Semin Respir Crit Care Med 1999; 20(1): 29-42
DOI: 10.1055/s-2007-1009444
Copyright © 1999 by Thieme Medical Publishers, Inc.

Use of the Pulmonary Artery Catheter

Robert F. Lodato
  • Division of Pulmonary and Critical Care Medicine, The University of Texas Health Science Center, Houston, Texas
Further Information

Publication History

Publication Date:
20 March 2008 (online)

Abstract

The use of the pulmonary artery (PA) catheter has become a central part of the management of critically ill patients in modern intensive care units. The PA catheter provides a remarkable amount of information that continues to increase with ongoing technological advances.

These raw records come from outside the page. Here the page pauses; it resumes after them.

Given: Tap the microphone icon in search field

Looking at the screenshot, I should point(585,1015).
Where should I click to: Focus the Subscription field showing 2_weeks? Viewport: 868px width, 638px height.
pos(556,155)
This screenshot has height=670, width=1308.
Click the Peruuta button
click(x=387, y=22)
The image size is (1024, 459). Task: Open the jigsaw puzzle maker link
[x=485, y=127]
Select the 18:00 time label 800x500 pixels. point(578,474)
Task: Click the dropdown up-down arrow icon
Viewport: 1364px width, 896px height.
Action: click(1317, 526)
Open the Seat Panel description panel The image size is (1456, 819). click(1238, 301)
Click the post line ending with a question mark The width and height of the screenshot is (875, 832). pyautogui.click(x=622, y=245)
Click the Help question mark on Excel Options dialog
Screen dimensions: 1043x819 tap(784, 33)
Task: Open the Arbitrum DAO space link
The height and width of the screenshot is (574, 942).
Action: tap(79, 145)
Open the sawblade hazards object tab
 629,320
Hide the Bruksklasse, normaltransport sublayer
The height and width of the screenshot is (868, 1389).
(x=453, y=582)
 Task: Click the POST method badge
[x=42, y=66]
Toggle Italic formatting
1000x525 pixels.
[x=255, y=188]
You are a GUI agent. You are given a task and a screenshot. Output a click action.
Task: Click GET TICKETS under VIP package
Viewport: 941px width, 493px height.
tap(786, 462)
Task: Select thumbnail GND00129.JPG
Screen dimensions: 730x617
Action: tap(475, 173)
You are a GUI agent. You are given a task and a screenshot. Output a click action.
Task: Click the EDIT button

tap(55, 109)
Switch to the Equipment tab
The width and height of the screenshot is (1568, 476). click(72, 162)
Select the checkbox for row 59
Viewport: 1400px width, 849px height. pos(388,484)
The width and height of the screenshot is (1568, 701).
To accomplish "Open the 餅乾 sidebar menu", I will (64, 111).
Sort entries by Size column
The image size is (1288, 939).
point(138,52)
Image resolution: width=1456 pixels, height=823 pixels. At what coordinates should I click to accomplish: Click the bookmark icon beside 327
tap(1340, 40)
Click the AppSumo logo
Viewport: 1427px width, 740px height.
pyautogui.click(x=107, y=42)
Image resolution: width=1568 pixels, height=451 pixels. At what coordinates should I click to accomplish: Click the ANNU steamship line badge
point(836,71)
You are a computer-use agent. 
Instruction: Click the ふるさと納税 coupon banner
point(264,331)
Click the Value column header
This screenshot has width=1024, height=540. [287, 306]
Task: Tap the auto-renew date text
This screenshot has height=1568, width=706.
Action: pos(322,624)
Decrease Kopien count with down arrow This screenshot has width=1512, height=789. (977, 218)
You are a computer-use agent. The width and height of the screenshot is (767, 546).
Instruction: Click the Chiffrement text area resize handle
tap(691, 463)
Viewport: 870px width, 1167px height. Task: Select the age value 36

In modern intensive care units, measurement of the pulmonary arterial wedge pressure (PAWP) is perhaps the most common and most important indication for inserting PA catheters in critically ill patients. The interpretation of the measured PAWP in such patients is also the most controversial aspect of the use of PA catheters, however. The most important use of PAWP is to estimate (not measure) two parameters: (1) the hydrostatic pressure gradient for pulmonary edema formation and (2) the left ventricular end-diastolic volume (LVEDV) or preload. PAWP does not directly measure either of these two parameters. When properly acquired, mean PAWP, taken at end-expiration, generally provides a reliable measure (a minimum estimate) of the pulmonary microvascular hydrostatic pressure, which is the major determinant of fluid flux from the pulmonary microvasculature. Similarly, when properly acquired, end-diastolic PAWP, taken at end-expiration, generally provides a reliable estimate of left ventricular end-diastolic pressure (LVEDP), but importantly this value may not reliably reflect LVEDV, or preload, if left ventricular (LV) compliance or juxtacardiac pressure are abnormal.